- Work to complete: Could you please retype all of the entries exactly as they appear?

- Records for this exercise:
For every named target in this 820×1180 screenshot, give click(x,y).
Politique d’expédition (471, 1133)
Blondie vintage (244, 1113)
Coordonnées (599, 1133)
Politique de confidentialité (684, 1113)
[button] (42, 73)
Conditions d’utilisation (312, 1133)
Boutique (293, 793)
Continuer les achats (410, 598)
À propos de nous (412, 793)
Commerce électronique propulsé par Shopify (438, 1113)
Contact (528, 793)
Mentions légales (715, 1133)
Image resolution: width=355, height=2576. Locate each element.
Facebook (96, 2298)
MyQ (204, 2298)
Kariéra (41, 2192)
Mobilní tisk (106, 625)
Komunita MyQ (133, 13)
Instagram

- Response for this exercise:
For every named target in this 820×1180 screenshot, give click(x,y).
Politique d’expédition (471, 1133)
Blondie vintage (244, 1113)
Coordonnées (599, 1133)
Politique de confidentialité (684, 1113)
[button] (42, 73)
Conditions d’utilisation (312, 1133)
Boutique (293, 793)
Continuer les achats (410, 598)
À propos de nous (412, 793)
Commerce électronique propulsé par Shopify (438, 1113)
Contact (528, 793)
Mentions légales (715, 1133)
Image resolution: width=355, height=2576. Locate each element.
Facebook (96, 2298)
MyQ (204, 2298)
Kariéra (41, 2192)
Mobilní tisk (106, 625)
Komunita MyQ (133, 13)
Instagram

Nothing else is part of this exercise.